Shortly after the X86-S
proposal, Intel presented the biggest novelty since the days of AVX-512
— and even beyond: APX, its new (true) architecture (ISA), but exclusively in 64-bit (it is not and in any case could not have been supported in 32-bit mode). This series of articles sets itself the task of analysing its innovations, criticalities and providing food for thought.
Meanwhile, and to be precise (and as it has been introduced), one cannot formally speak of a new architecture, as these are additions to x64
that have been made via this new ISA
extension. An extension that therefore uses the 64-bit mode introduced in 2003 by AMD as a basis, to which the following features are added:
- 16 new general-purpose registers;
- several instructions are available in a new format using three operands instead of the canonical two, or two for those with only one;
- new conditional instructions;
- absolute address jump instruction (64-bit, of course).
We had already become accustomed for a very long time to the addition of new instructions in all sorts of sauces and in the most disparate domains, and it was all added transparently to the existing ones, but making new registers available is an extremely significant and impactful change, such that I can actually speak of a new architecture.
This is because, although the code using APX
works and can be safely mixed with any x64
code, providing multiple code paths (as, for example, the Intel compiler makes possible) in the same executable to support multiple scenarios (depending on the processor on which the code runs) would increase its size even significantly.

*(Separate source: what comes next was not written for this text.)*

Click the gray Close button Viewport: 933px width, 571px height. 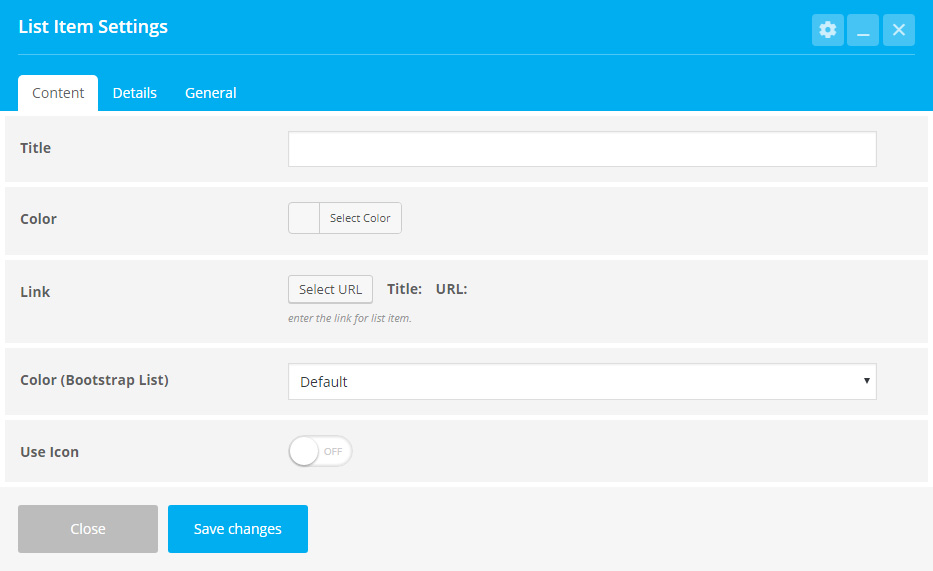point(88,529)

As long as we are talking about a few critical parts that need specific code paths to make them run at their best depending on specific processors (we are talking, more precisely, about specific microarchitectures), it is a choice that pays off and does not increase the size of the binaries excessively, but the scope of all the innovations of APX
is such and is so pervasive in almost every aspect of the code, that it is difficult to think that we can continue to follow this approach (although theoretically and practically feasible).
My expectation is, therefore, that we will see the generation of executables specifically dedicated to APX
, without any code path for normal x64
code (which will be relegated to equivalent binaries), so as not only to maximise performance, but also to contain the size of the code overall (also on disk). This is also the reason why I prefer to think of APX
as a new architecture rather than an extension like those that have been introduced so far.
The REX2
prefix for accessing new registers
The new registers cannot normally be addressed, so some changes were made to the ISA for this purpose, similar to what AMD did for x64
with the introduction of the REX
prefix:
Byte | Bit | ||||||||
---|---|---|---|---|---|---|---|---|---|
REX | |||||||||
7 | 6 | 5 | 4 | 3 | 2 | 1 | 0 | ||
0 | 0 | 1 | 0 | 0 | W | R | X | B |
Thus, the introduction of the new prefix REX2
stands out:
Byte | Bit | ||||||||
---|---|---|---|---|---|---|---|---|---|
REX2 (2-byte REX) | |||||||||
7 | 6 | 5 | 4 | 3 | 2 | 1 | 0 | ||
0 (0xD5) | 1 | 1 | 0 | 1 | 0 | 1 | 0 | 1 | |
1 | M0 | R4 | X4 | B4 | W | R3 | X3 | B3 |
this time focusing on the need to use additional bits to access the new ‘bank’ of registers. As can be seen immediately, R3
, X3
and B3
are the equivalents of R
, X
and B
, and serve to specify the fourth bit of the register (specified in the opcode itself or in the operand in memory), index and base respectively (if there is an operand in memory), while R4
, X4
and B4
do the same thing, but for the fifth bit (5 bits = 32 possible values = 32 addressable registers).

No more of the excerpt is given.